Le sujet n’est qu’une toile de fond
Mystery Box ou poudre aux yeux : la boîte magique et mystère de J.J. Abrams prend la forme, dans le scénario, d’un prétexte narratif – un « McGuffin » pour reprendre la terminologie hitchcockienne. Un McGuffin, c’est un élément de l’histoire qui fonctionne comme enjeu, mais disparaît bientôt sous le poids des trajectoires narratives ; peu importe ce qu’est le McGuffin, tant que les personnages s’activent et que le récit y puise son carburant. Chez Abrams, l’exemple canonique se trouve dès « Mission : Impossible III », avec la « patte de lapin » qui surgit dans la fiction dès le prologue, dans la bouche du vilain interprété par Philip Seymour Hoffman : virus ? bombe ? technologie inédite et destructrice ? Le film ne nous le dira pas. D’enjeu premier (l’objet est recherché par le grand méchant), la « patte de lapin » devient enjeu secondaire, récupéré par Ethan Hunt comme monnaie d’échange pour sauver sa fiancée. Ce qui est certain, c’est que cette patte-là ne porte pas chance à ses poursuivants.
D’une manière proche, en guise de McGuffin, « Star Trek » met en jeu une surprenante « matière rouge », responsable dans l’avenir de la destruction du monde des Romuliens, et au présent de la planète Vulcain, découpée en petites billes rouges à la puissance démesurée.

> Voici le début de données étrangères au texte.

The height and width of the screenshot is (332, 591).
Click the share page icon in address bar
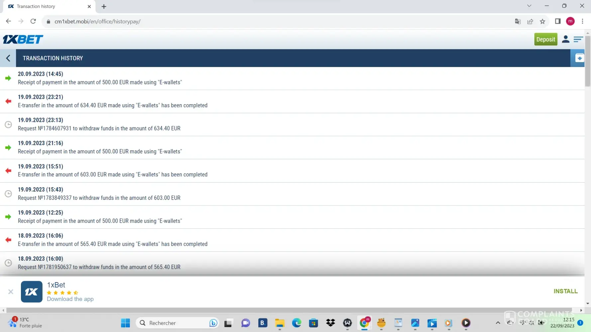[530, 22]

Plus récemment, « Super 8 » repose sur un double prétexte : une bande de copains désireux de tourner un film de zombies en super 8 et une créature extraterrestre qui s’échappe d’un train après un accident ferroviaire. Ces axiomes narratifs ne sont plus des McGuffin à proprement parler, mais des potentialités de récit qui ouvrent les portes de multiples chemins possibles : que peut-on créer à partir de là ? Vers quelles directions inédites peut-on aller ? Abrams raconte que les deux récits entrecroisés de “ Super 8 ” provenaient de deux scénarios différents, reliés ici par la pure magie de l’image ; la jonction de ces deux chemins réclamait ainsi un minimum d’attention de la part d’un spectateur trop habitué à ne suivre qu’une ligne narrative. En décuplant les potentialités, en leur laissant leur lot de mystère, Abrams fait le choix d’exciter les méninges, au risque de frustrer ceux des observateurs qui auraient sans doute préféré suivre le trajet de la « patte de lapin » plutôt que celui du couple Ethan / Julia.